Dr. M.J. Bazos, Patient Handout
About Your Diagnosis
Osteoporosis is a metabolic bone disease in which bones become brittle, predisposing them to fractures. Decreased estrogen levels in postmenopausal women is one of the most common causes of osteoporosis. Oral steroids taken for asthma or arthritis may also cause osteoporosis. Osteoporosis may be caused by poor nutritional intake of vitamins and minerals, such as calcium and vitamin D. Cigarette smoking, alcohol consumption, and a sedentary lifestyle predispose individuals to osteoporosis. Small Caucasian women with a positive family history of osteoporosis are at high risk. Hyperthyroidism, hyperparathyroidism, or Cushing’s syndrome can also lead to osteoporosis. Osteoporosis has been diagnosed in 4–6 million individuals in the United States. It is four times more common in women than men. Risk increases with age. There are at least 275,000 osteoporotic fractures of the hip every year. Osteoporosis may be detected on an x-ray of a bone. The osteoporosis must be advanced to be noticeable on x-ray. Dual-energy x-ray absorptiometry (DEXA) is a more sensitive measure of bone density and can be used to follow bone density over time. Osteoporosis is defined as a bone density of 2.5 standard deviations below the peak mean bone density of the general population. Patients with bone densities below this level are at high risk for having fractures. Patients with intermediate bone densities and a previous history of fracture also have osteoporosis. Osteoporosis may be prevented or cured with proper medical therapy.

Living With Your Diagnosis
Many individuals with osteoporosis have no symptoms. Some have a loss of height and curvature of the spine. Others may have pain from a hip, spine, or wrist fracture.

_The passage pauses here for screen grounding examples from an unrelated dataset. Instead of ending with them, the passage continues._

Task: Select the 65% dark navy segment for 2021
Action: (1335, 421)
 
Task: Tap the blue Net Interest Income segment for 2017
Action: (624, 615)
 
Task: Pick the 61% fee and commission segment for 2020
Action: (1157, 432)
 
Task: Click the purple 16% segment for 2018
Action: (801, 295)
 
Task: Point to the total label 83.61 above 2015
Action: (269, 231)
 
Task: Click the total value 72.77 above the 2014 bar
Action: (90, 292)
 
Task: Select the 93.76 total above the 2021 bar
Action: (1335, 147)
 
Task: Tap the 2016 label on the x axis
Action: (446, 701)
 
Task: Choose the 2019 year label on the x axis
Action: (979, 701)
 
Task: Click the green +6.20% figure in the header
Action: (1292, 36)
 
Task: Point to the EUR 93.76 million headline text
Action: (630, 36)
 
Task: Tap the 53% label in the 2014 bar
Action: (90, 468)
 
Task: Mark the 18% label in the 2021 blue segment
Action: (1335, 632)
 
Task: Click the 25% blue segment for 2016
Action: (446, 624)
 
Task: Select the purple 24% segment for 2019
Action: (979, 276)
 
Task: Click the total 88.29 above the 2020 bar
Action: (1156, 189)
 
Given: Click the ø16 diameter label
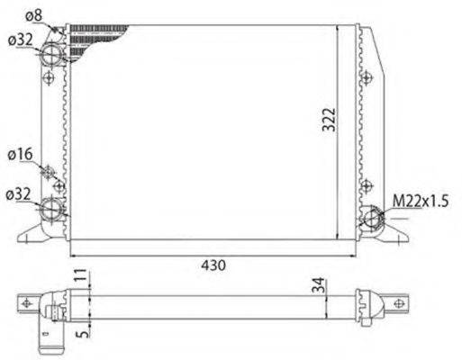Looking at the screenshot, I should click(x=22, y=154).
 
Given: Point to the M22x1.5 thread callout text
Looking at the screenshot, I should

Regular weight-bearing exercise such as walking is excellent preventive therapy. Dietary calcium intake should be between 1,000 and 1,500 mg of elemental calcium a day. Vitamin D is necessary for the absorption of calcium from the diet; 400–800 international units (IU) of vitamin D is recommended
daily. Postmenopausal women should also consider estrogen replacement therapy with 0.625 mg of conjugated equine estrogen per day. Alendronate, an oral bisphosphonate, in a dosage of 5–10 mg once a day has been approved for the prevention of osteoporosis. All of these preventive therapies may also be used in patients with established osteoporosis. In addition, calcitonin, available as a nasal spray or as an injection, is indicated for women who cannot take estrogen and who are postmenopausal by more than 5 years. Surgery is often required to repair fractured bones. Side effects of treatment may include kidney stones caused by excess calcium replacement, vitamin D toxicity, or esophageal ulcers caused by alendronate therapy. Estrogen therapy has been associated in some studies with a mild increase in
the risk for breast cancer, and a marked increase in endometrial uterine cancers. Women who have not had a hysterectomy must take estrogen in combination with a progestin to minimize the risk of endometrial cancer. Estrogen may also lead to breast tenderness and resumption of menses in postmenopausal women. Benefits of estrogen therapy include a markedly decreased risk of coronary artery disease and increased vaginal lubrication. Each woman with osteoporosis should discuss individual concerns about estrogen replacement therapy with a knowledgeable physician before beginning this therapy. Raloxifene (Evista) is a newer product recently approved for the prevention of osteoporosis. It shares some of the benefits of estrogens such as increased bone density and lowering of lipids and is without significant adverse effects on the endometrium and breasts. It can, however, cause hot flashes and increase the risk of thrombosis.

The DOs
• Minimize any risk factors for osteoporosis by quitting cigarette smoking, decreasing alcohol or caffeine intake, increasing exercise, and taking adequate calcium and vitamin D.
• Have a vitamin D level measured in your blood, especially if you live in a northern climate and have low sun exposure.
• Have regular breast examinations and mammograms if you take estrogen.

The DON’Ts
• Don’t take alendronate with food; it will not be absorbed.
• Don’t take alendronate when you lay down; it may cause esophageal ulcers. Instead, stand up and take it with a full glass of water.
• Don’t take calcium without consulting your doctor if you have a history of kidney stones or hyperparathyroidism.
• Don’t take more vitamin D than recommended by your physician.
• Don’t take estrogen alone if you are postmenopausal and you have a uterus. Instead, take estrogen with a progestin.

When to Call Your Doctor
• You wish to have a bone density measured.
• You would like an assessment of your current calcium intake.
• You notice any new hip, back, wrist, or rib pain, especially if it occurs after falling, coughing, or sneezing.
• You wish to discuss the risks and benefits of estrogen replacement.
• You notice a new lump on your breast.
• You have heartburn while taking alendronate.